É notório que, do ponto de vista clínico e biológico, uma LLA num bebé ou uma LLA num adulto são doenças substancialmente diferentes, com desfechos potencialmente distintos. Não só o número de mutações de um linfoblasto numa LLA pediátrica é menor do que no adulto, como a resiliência do organismo de uma criança face à quimioterapia é maior do que o organismo de um adulto. Assim, com o tratamento certo, a probabilidade de cura de uma criança com LLA ronda os 90%, valor esse muito superior ao encontrado para a população mais velha.

No entanto, há riscos inerentes à toxicidade destas terapêuticas, como um aumento do risco de segundos cancros ao longo da vida ou um envelhecimento precoce das capacidades pulmonar e cardíaca, décadas após o tratamento.

Importância da investigação científica

E face às ainda elevadas mortalidade e morbilidade que esta doença acarreta em adultos e crianças, respetivamente, deve ser realçada a importância da investigação científica para catalogar pormenorizadamente as LLA que podem beneficiar de um ou de outro tratamento mais personalizado.

Foi nesse âmbito, de resto, que a 1ª Edição da Bolsa de Iniciação à Investigação em LLA foi atribuída ao laboratório do Professor João Barata (Instituto de Medicina Molecular João Lobo Antunes), financiando um projeto que procura correlacionar um subgrupo de LLA, cuja viabilidade depende de uma molécula inflamatória específica, a interleucina-7 (IL-7), com uma maior eficiência dos blastos na utilização de gorduras para a sua sobrevivência.

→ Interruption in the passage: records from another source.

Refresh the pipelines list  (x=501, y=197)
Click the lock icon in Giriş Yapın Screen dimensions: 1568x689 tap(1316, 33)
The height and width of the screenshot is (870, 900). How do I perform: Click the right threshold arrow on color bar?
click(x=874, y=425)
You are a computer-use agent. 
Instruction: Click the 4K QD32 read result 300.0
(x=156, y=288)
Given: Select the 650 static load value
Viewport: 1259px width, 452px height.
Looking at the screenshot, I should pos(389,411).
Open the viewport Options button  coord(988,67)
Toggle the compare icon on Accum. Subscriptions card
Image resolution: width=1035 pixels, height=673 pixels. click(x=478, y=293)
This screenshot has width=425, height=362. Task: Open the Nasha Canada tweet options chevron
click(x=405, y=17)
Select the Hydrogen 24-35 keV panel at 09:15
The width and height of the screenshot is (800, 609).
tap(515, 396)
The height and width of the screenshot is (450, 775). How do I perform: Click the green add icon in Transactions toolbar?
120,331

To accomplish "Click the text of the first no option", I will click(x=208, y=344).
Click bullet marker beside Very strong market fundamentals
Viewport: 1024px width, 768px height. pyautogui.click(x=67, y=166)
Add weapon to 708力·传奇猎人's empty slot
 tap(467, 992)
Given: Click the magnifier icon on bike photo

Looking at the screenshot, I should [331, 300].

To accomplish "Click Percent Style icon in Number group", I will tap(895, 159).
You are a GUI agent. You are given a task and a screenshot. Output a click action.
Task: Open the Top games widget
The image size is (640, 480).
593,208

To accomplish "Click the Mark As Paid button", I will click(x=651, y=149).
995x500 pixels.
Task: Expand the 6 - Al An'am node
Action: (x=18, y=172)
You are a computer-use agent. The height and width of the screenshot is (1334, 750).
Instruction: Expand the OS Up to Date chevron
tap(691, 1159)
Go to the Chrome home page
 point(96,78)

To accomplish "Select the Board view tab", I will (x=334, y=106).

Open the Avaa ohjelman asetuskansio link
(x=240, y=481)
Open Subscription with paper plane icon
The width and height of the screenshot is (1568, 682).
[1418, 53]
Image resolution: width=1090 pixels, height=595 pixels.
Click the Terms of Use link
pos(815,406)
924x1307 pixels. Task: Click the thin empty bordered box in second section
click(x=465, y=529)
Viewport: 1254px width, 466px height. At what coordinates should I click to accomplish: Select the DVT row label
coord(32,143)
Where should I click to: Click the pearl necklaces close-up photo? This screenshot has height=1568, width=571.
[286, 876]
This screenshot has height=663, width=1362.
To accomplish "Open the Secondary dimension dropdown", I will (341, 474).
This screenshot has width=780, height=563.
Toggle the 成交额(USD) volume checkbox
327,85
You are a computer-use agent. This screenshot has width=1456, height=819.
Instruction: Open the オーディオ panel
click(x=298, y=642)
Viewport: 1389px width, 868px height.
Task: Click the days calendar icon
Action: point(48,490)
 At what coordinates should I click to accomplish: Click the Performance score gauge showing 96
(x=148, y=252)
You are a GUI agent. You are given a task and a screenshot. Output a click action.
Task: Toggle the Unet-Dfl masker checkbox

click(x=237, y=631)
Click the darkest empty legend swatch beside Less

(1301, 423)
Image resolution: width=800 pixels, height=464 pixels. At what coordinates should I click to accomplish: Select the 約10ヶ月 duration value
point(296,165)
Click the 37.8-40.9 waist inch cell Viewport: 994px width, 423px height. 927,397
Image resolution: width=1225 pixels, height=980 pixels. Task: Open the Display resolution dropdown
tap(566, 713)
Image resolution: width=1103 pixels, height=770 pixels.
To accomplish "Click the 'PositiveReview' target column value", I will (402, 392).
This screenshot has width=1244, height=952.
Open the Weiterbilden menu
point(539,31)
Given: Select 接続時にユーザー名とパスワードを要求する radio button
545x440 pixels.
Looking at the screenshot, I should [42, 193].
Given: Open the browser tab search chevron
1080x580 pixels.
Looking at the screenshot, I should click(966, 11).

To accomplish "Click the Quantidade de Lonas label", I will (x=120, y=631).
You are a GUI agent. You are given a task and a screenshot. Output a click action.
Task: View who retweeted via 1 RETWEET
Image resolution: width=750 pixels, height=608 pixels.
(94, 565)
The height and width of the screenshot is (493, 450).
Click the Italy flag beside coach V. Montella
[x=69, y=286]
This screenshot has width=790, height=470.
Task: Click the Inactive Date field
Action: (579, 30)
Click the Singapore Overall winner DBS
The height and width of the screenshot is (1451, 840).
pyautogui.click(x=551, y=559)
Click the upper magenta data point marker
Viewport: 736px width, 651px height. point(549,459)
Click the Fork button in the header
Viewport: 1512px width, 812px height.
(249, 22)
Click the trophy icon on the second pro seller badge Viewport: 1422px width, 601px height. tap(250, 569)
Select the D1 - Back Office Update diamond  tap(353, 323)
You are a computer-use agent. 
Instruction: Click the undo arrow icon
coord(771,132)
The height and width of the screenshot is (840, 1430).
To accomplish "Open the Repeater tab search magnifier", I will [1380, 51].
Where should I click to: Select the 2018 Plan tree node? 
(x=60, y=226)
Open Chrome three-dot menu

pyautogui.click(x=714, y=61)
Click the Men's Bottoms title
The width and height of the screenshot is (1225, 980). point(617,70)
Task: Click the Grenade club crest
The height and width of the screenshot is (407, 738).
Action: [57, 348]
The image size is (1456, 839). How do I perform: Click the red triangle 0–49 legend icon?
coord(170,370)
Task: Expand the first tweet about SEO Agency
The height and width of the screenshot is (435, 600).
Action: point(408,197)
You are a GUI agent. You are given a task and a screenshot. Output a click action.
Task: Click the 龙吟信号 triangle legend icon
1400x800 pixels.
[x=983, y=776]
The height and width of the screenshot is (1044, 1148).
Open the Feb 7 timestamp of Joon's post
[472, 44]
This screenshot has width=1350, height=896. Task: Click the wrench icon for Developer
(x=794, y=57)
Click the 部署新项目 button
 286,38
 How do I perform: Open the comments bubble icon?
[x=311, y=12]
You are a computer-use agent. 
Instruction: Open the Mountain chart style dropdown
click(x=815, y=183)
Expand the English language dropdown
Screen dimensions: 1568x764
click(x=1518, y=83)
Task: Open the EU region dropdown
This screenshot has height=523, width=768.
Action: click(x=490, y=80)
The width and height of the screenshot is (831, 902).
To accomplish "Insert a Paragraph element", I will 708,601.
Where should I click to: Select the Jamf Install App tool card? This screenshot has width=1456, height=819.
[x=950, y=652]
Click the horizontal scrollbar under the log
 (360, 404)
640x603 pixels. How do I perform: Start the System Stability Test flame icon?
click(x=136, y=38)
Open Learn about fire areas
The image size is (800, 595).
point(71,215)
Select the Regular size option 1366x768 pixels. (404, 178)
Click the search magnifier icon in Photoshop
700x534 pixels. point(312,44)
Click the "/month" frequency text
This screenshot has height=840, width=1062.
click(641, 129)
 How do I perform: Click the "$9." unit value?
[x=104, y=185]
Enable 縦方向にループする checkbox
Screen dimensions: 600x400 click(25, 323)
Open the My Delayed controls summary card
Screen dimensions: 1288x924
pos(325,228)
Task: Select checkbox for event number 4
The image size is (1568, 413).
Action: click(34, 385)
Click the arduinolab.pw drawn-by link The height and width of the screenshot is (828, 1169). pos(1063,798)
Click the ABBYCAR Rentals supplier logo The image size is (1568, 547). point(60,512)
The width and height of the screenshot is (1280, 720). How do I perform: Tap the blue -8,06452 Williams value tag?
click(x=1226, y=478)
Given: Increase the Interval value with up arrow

Caso se dê como provada esta hipótese, a identificação de doentes com LLA dependentes de IL-7 pode sugerir a utilização de medicamentos antilipidémicos, como as estatinas, em associação aos tratamentos já praticados na rotina para esta doença, melhorando a sobrevivência dos doentes.

É com a integração deste fragmento de conhecimento com outros pequeníssimos fragmentos de conhecimento, gerados em múltiplos centros de investigação e hospitais por todo o mundo, que se consegue, com passos lentos mas firmes, caminhar rumo a um futuro mais auspicioso para os doentes com LLA, para os seus cuidadores e para os seus familiares.